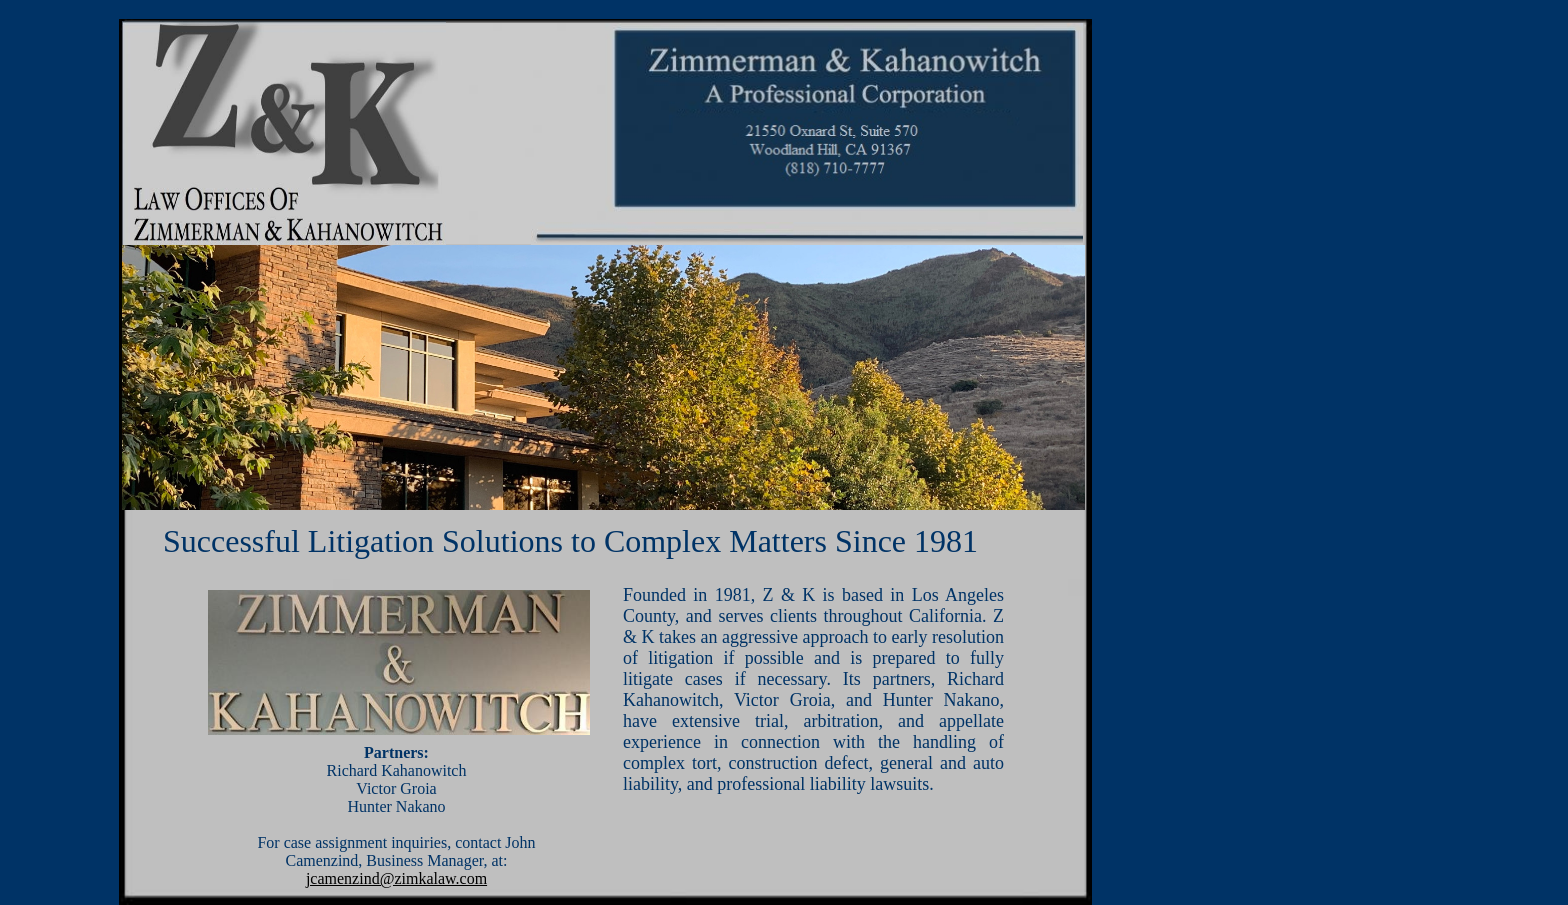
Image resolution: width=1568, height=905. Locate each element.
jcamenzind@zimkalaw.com (396, 878)
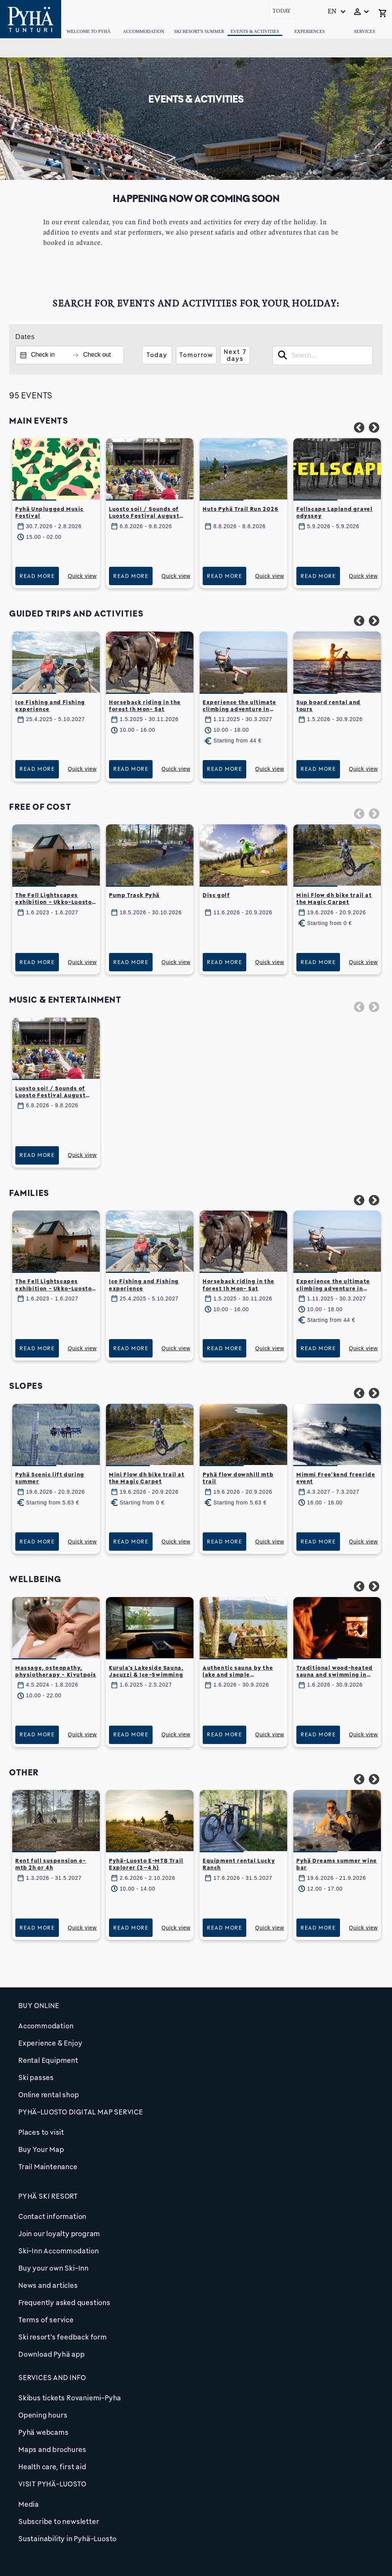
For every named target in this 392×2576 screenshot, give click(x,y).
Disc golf (216, 895)
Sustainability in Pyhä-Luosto (67, 2538)
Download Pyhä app (51, 2354)
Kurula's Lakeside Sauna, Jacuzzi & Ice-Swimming (146, 1671)
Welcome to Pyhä (89, 31)
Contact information (52, 2216)
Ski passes (36, 2077)
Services (364, 31)
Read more (37, 576)
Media (28, 2504)
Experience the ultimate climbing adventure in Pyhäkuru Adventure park (242, 709)
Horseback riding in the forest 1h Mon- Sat (145, 705)
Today (281, 11)
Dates (25, 337)
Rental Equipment (48, 2060)
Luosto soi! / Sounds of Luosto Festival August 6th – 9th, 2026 (144, 516)
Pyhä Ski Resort (48, 2196)
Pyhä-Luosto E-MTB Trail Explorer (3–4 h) (146, 1864)
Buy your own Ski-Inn (53, 2268)
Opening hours (42, 2415)
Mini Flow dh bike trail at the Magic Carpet (334, 898)
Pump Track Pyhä (134, 895)
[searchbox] (322, 355)
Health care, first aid (52, 2466)
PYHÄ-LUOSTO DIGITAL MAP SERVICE (80, 2112)
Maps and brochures (52, 2449)
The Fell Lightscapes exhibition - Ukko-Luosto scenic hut (53, 902)
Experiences (309, 31)
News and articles (48, 2285)
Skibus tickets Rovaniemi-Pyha (69, 2397)
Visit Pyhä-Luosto (52, 2484)
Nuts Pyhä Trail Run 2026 (240, 509)
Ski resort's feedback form (62, 2337)
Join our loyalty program (59, 2233)
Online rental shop (48, 2094)
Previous (357, 425)
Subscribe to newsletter (58, 2521)
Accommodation (143, 31)
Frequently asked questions (64, 2302)
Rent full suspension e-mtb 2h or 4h (50, 1864)
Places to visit (41, 2132)
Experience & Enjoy (50, 2043)
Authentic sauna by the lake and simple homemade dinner (238, 1674)
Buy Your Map (41, 2149)
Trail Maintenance (48, 2166)
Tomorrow (196, 355)
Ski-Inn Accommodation (58, 2250)
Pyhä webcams (43, 2432)
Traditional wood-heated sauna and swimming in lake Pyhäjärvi (334, 1674)
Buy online (38, 2005)
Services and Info (52, 2377)
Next (372, 425)
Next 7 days (235, 355)
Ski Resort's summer (199, 31)
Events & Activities (255, 31)
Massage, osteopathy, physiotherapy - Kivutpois (55, 1671)
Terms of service (46, 2319)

- **WRITTEN PROBLEM**
Retype all of the rows above character for character, leaving out the pictures.

- **EXERCISE RESPONSE**
Image resolution: width=1568, height=905. Locate each element.
jcamenzind@zimkalaw.com (396, 878)
For every named target in this 392×2576 screenshot, give click(x,y).
Disc golf (216, 895)
Sustainability in Pyhä-Luosto (67, 2538)
Download Pyhä app (51, 2354)
Kurula's Lakeside Sauna, Jacuzzi & Ice-Swimming (146, 1671)
Welcome to Pyhä (89, 31)
Contact information (52, 2216)
Ski passes (36, 2077)
Services (364, 31)
Read more (37, 576)
Media (28, 2504)
Experience the ultimate climbing adventure in Pyhäkuru Adventure park (242, 709)
Horseback riding in the forest 1h Mon- Sat (145, 705)
Today (281, 11)
Dates (25, 337)
Rental Equipment (48, 2060)
Luosto soi! / Sounds of Luosto Festival August 6th – 9th, 2026 (144, 516)
Pyhä Ski Resort (48, 2196)
Pyhä-Luosto E-MTB Trail Explorer (3–4 h) (146, 1864)
Buy your own Ski-Inn (53, 2268)
Opening hours (42, 2415)
Mini Flow dh bike trail at the Magic Carpet (334, 898)
Pump Track Pyhä (134, 895)
[searchbox] (322, 355)
Health care, first aid (52, 2466)
PYHÄ-LUOSTO DIGITAL MAP SERVICE (80, 2112)
Maps and brochures (52, 2449)
The Fell Lightscapes exhibition - Ukko-Luosto scenic hut (53, 902)
Experiences (309, 31)
News and articles (48, 2285)
Skibus tickets Rovaniemi-Pyha (69, 2397)
Visit Pyhä-Luosto (52, 2484)
Nuts Pyhä Trail Run 2026 (240, 509)
Ski resort's feedback form (62, 2337)
Join our loyalty program (59, 2233)
Online rental shop (48, 2094)
Previous (357, 425)
Subscribe to newsletter (58, 2521)
Accommodation (143, 31)
Frequently asked questions (64, 2302)
Rent full suspension e-mtb 2h or 4h (50, 1864)
Places to visit (41, 2132)
Experience & Enjoy (50, 2043)
Authentic sauna by the lake and simple homemade dinner (238, 1674)
Buy Your Map (41, 2149)
Trail Maintenance (48, 2166)
Tomorrow (196, 355)
Ski-Inn Accommodation (58, 2250)
Pyhä webcams (43, 2432)
Traditional wood-heated sauna and swimming in lake Pyhäjärvi (334, 1674)
Buy online (38, 2005)
Services and Info (52, 2377)
Next (372, 425)
Next 7 days (235, 355)
Ski Resort's summer (199, 31)
Events & Activities (255, 31)
Massage, osteopathy, physiotherapy - Kivutpois (55, 1671)
Terms of service (46, 2319)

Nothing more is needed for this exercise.